---------- SUPPLIED PASSAGE
Afire is not normally something a sportsman, outdoor recreationist or forester likes to see, but sometimes it's needed.
Prescribed or controlled burns are done to achieve various goals in forest management, according to Jake Richards, forest fire specialist supervisor for Tiadaghton State Forest-District 12.
Fires can be used to control, improve or decrease wildlife habitat, fuel reduction, invasive species, competing vegetation, site preparation, and insect and disease.
A controlled or prescribed burn was used to help clear invasive species at Camp Kline/Bonnell Flats outside Ramsey on the Pine Creek Rail Trail. Here, Floyd Hartman uses a drip torch to start a part of the controlled burn.
"I use controlled burns for two reasons. One is for training purposes and the other is for fuel reduction," said Craig Aldenderfer, forest fire specialist supervisor, for Loyalsock State Forest-District 20. "As a training tool, it is used especially for our newer folks who have little or no fire experience."
--------------------
---------- EXERCISE DATA
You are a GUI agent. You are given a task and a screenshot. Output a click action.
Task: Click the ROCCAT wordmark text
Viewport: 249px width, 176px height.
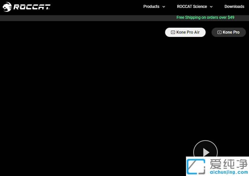(32, 7)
--------------------
## WHAT YOU SHOULD DO
Output the part of the passage on prescribed burns from "Prescribed or controlled" to "insect and disease.", copied word for word.

## RESULT OF THE EXERCISE
Prescribed or controlled burns are done to achieve various goals in forest management, according to Jake Richards, forest fire specialist supervisor for Tiadaghton State Forest-District 12.
Fires can be used to control, improve or decrease wildlife habitat, fuel reduction, invasive species, competing vegetation, site preparation, and insect and disease.